[Data for review]

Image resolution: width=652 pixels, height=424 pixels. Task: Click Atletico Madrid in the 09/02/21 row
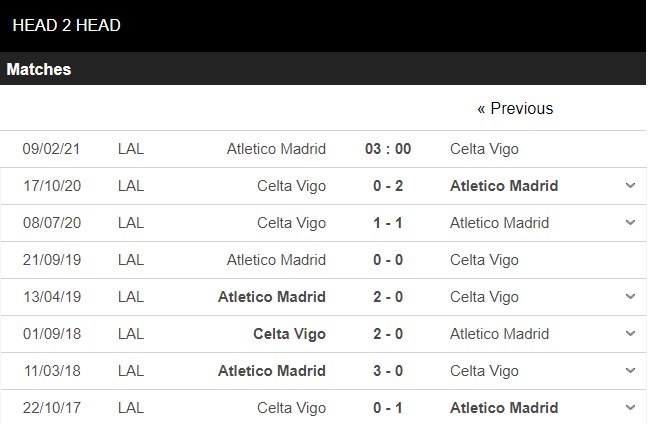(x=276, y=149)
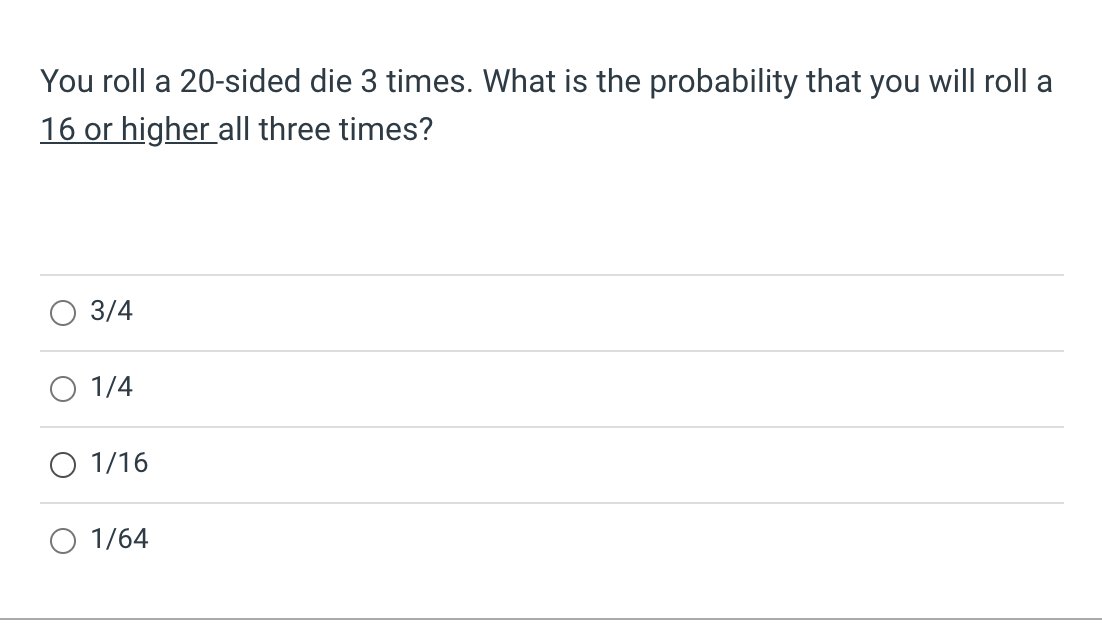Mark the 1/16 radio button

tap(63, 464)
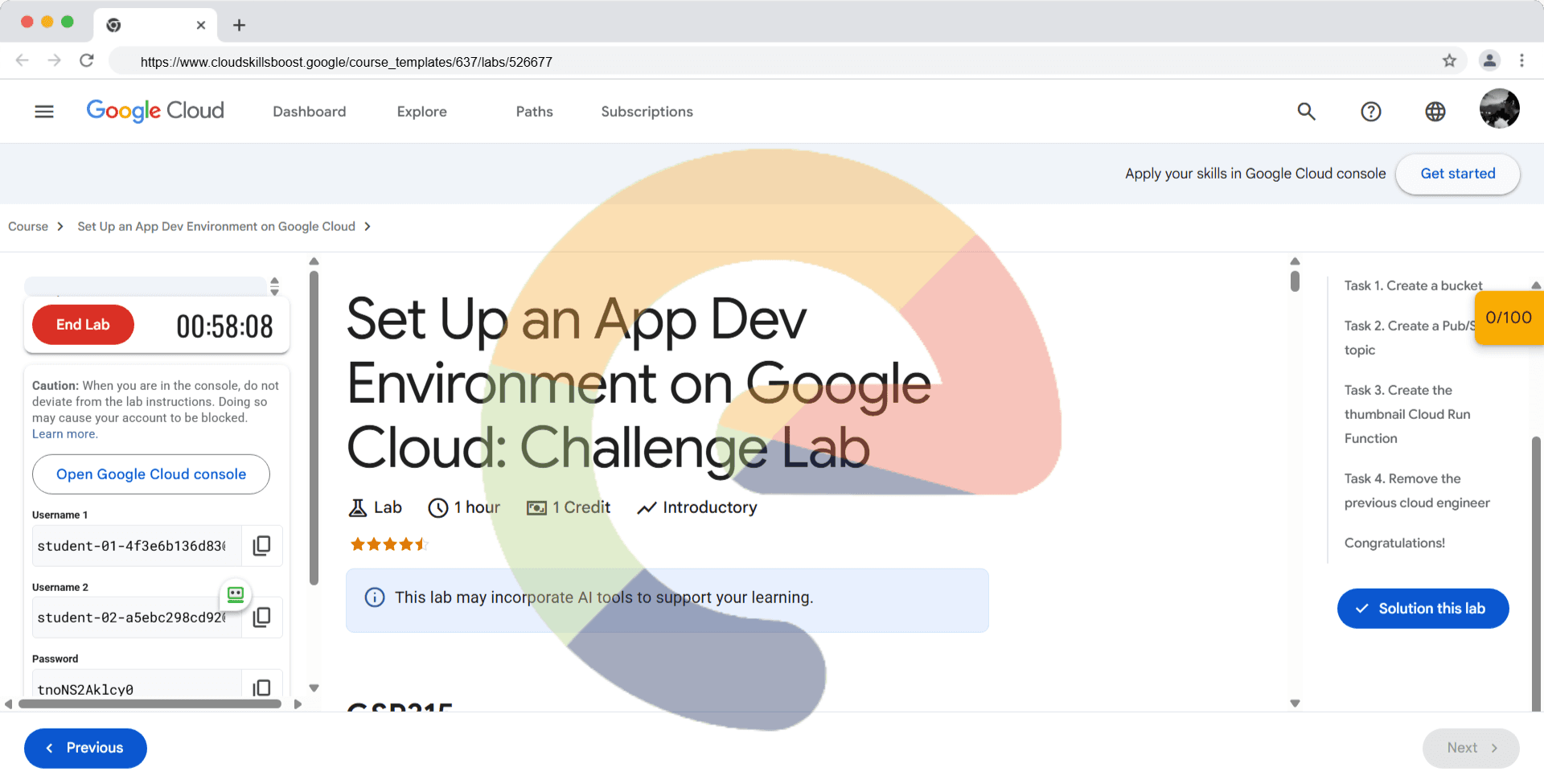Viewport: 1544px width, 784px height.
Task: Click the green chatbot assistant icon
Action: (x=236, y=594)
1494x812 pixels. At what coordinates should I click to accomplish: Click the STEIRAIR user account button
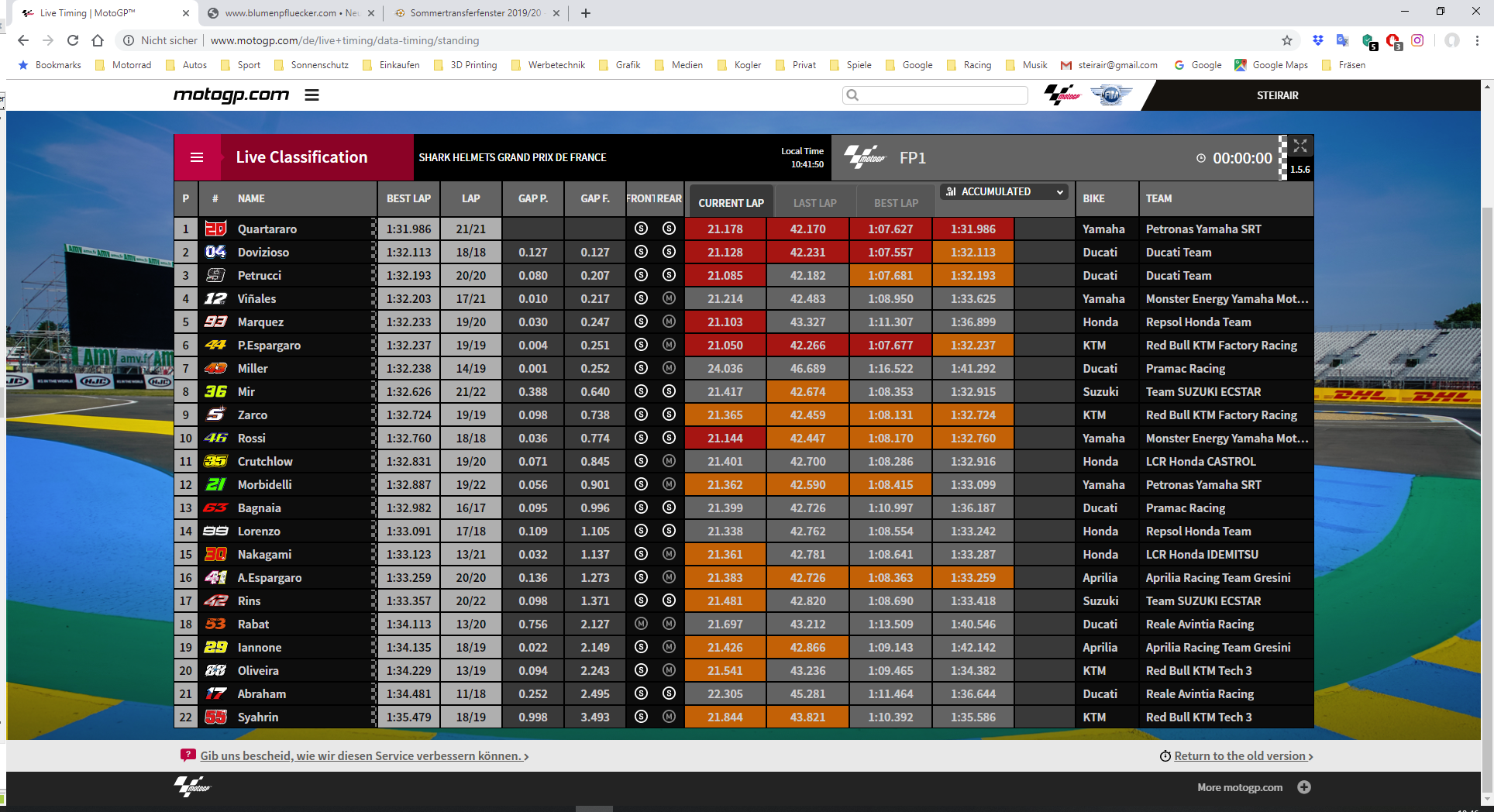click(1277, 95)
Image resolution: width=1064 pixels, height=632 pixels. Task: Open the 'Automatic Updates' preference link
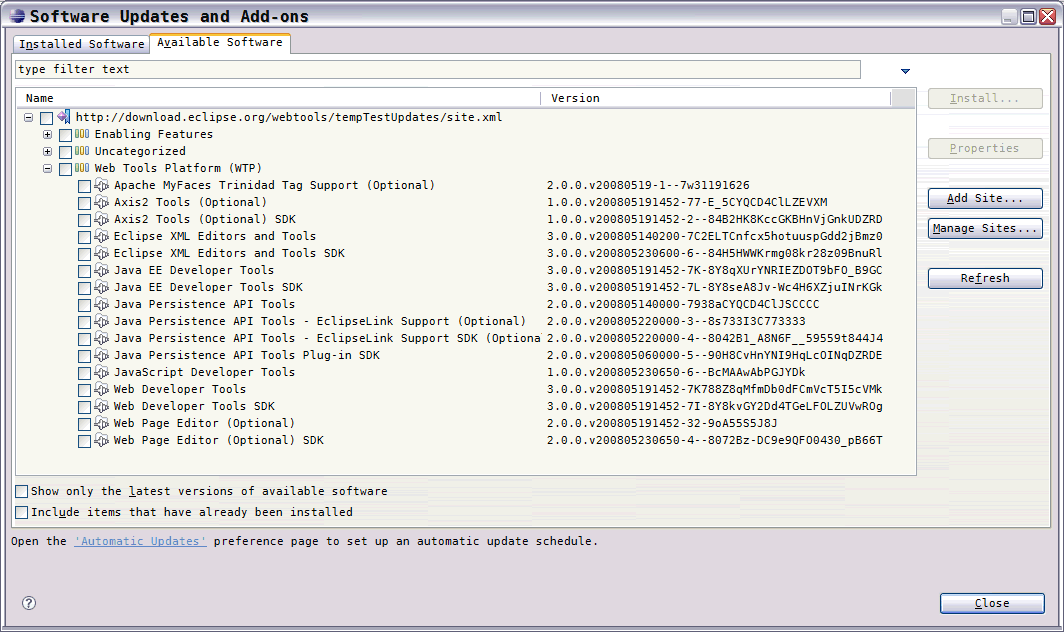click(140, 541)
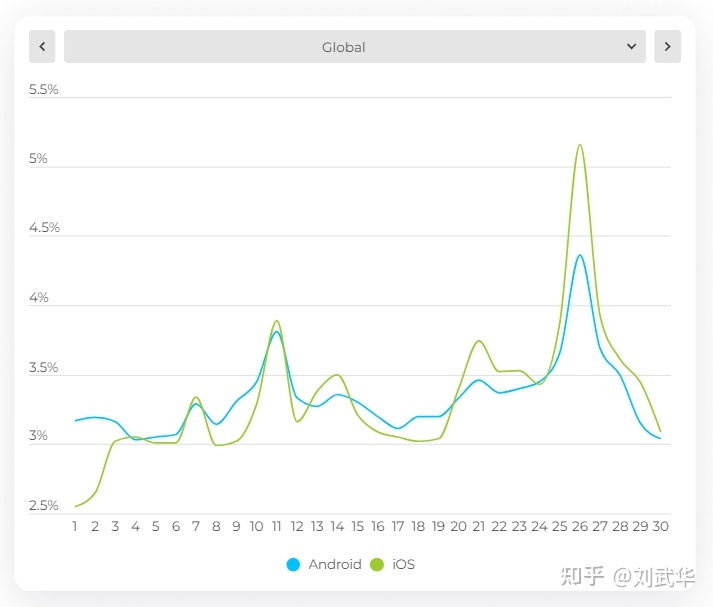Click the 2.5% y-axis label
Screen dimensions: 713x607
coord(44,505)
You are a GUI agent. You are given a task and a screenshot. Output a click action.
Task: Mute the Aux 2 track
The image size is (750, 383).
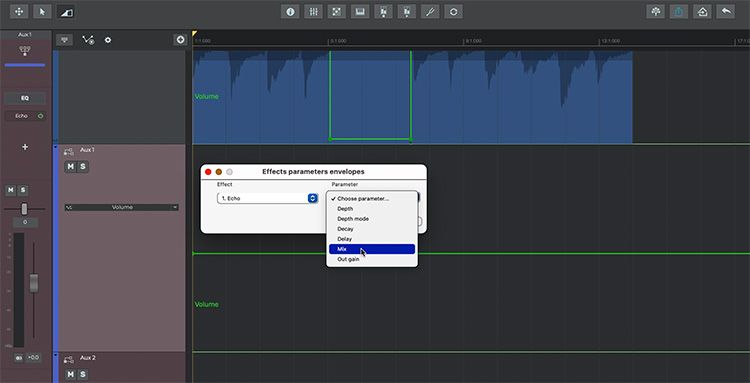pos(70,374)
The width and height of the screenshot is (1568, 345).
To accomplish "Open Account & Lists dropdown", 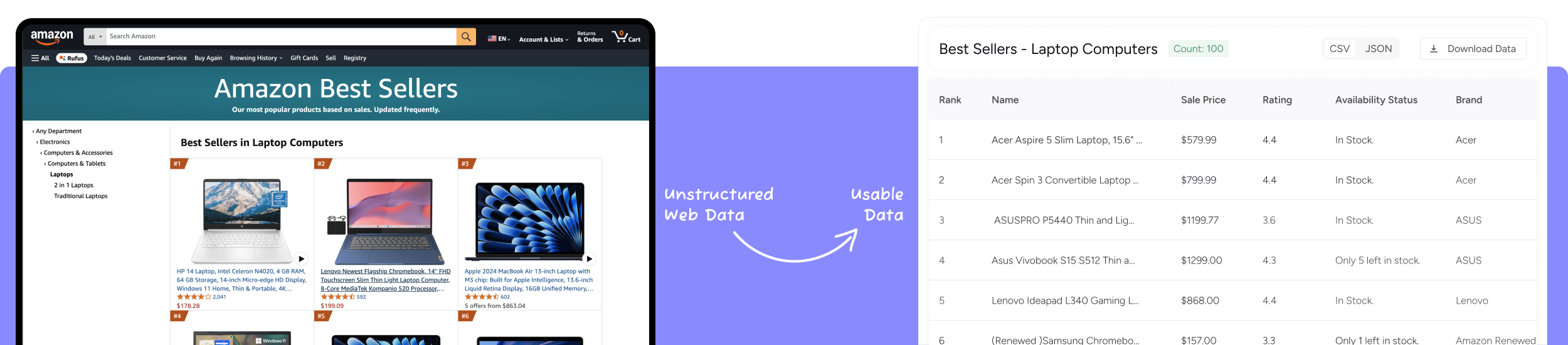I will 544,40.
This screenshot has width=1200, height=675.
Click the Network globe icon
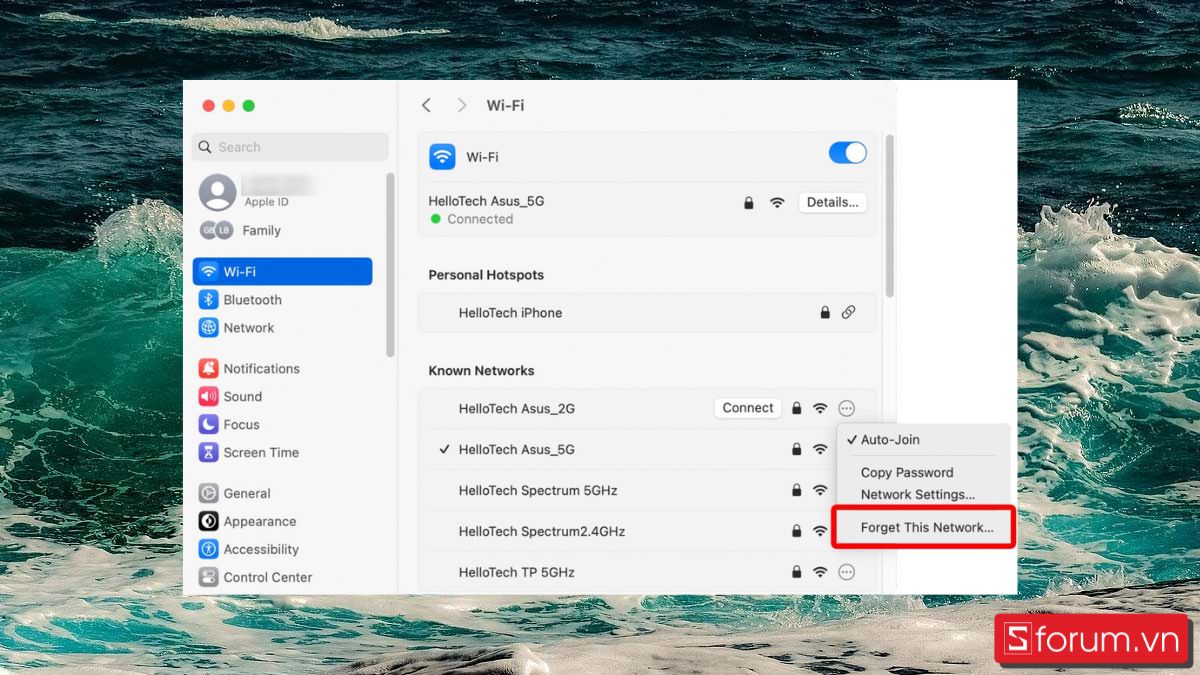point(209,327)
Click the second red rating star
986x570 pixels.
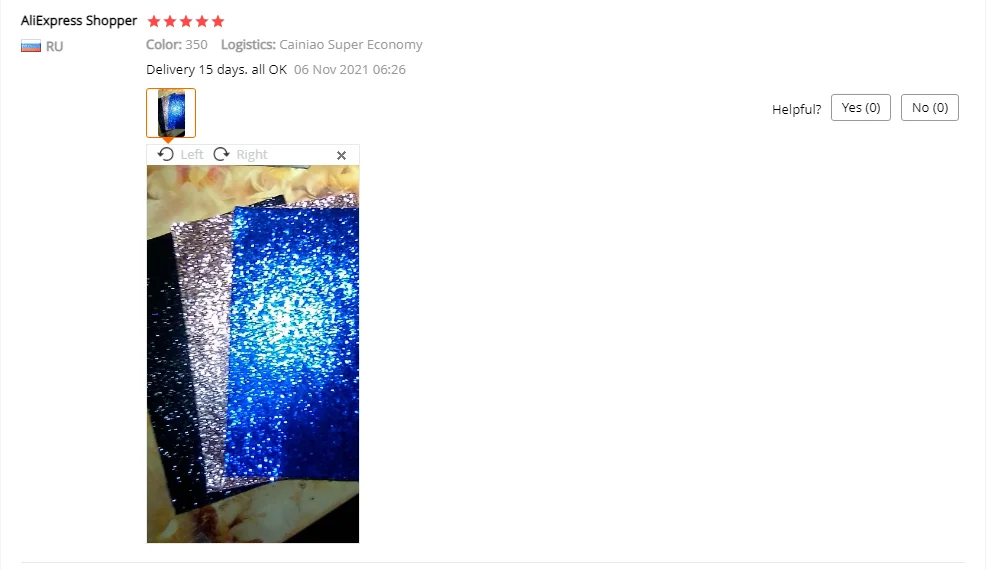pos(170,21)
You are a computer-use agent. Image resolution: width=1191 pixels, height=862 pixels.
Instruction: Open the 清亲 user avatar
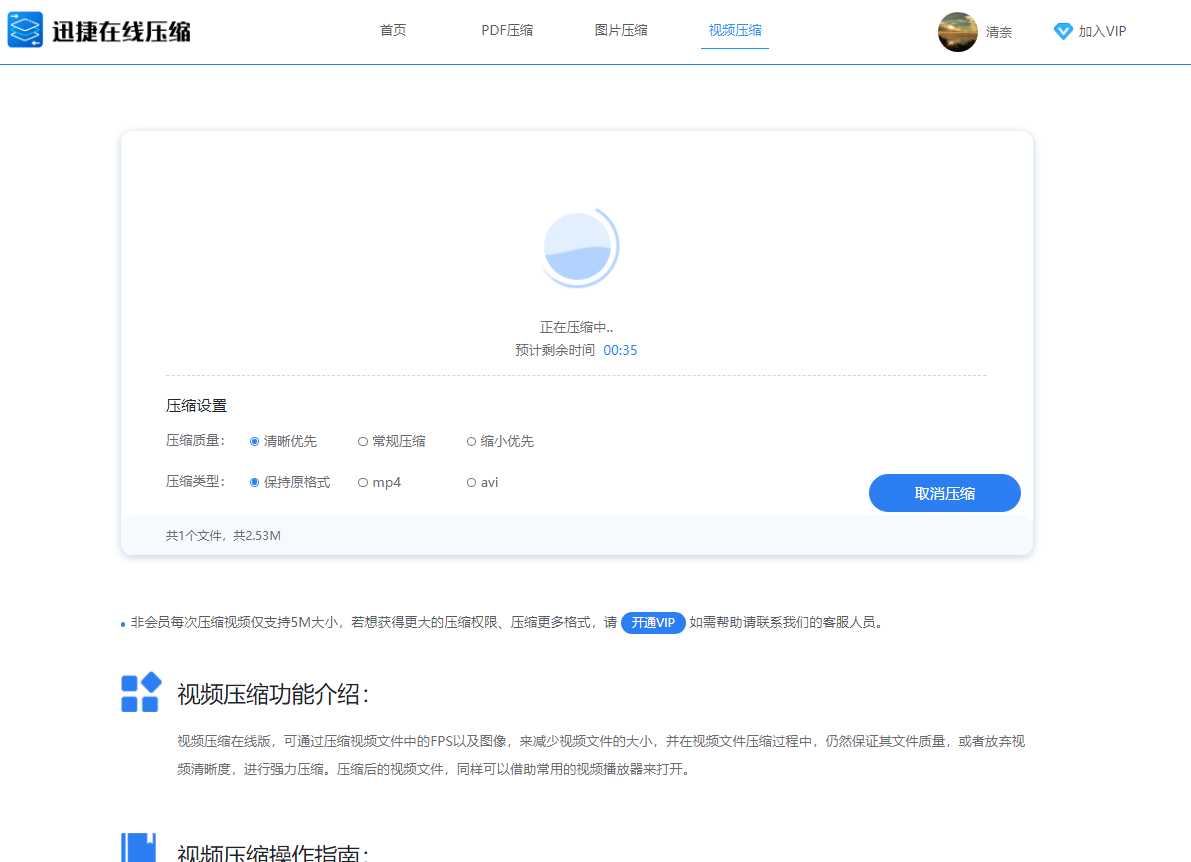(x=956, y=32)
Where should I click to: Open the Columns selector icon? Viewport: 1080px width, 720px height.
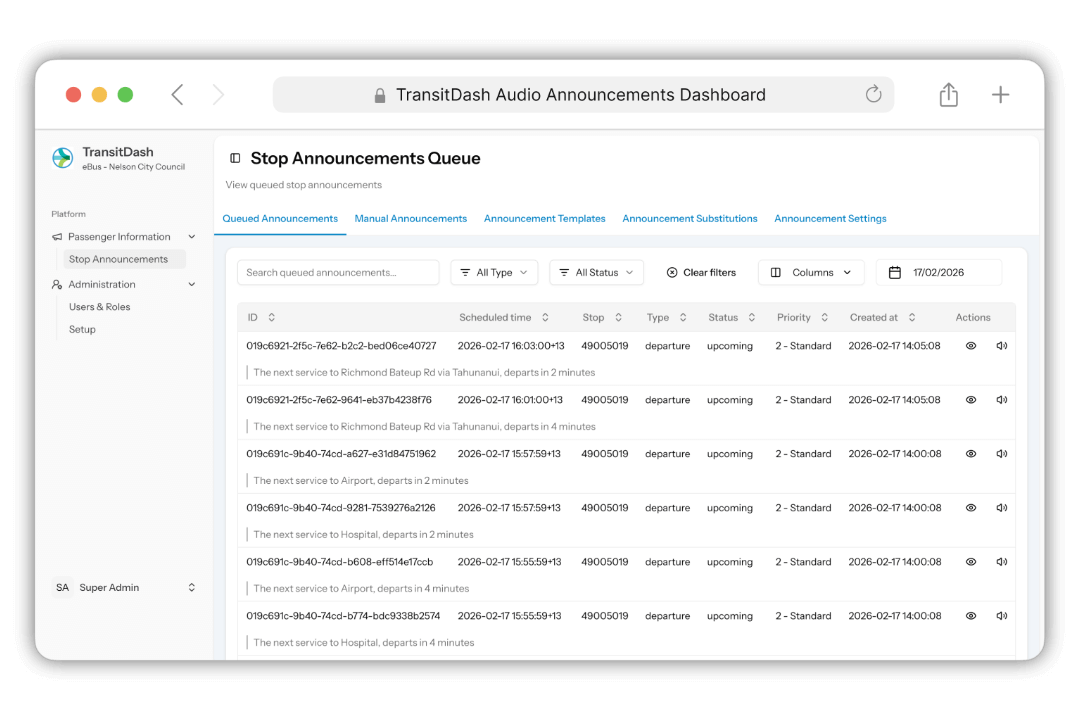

[/Data for review]

**Action item:** Once you have found every line in the listing that holds the string "agent", copy each of them.

**Result:**
You are a GUI agent. You are given a task and a screenshot. Output a click action.
You are a computer-use agent. Image resolution: width=1191 pixels, height=862 pixels.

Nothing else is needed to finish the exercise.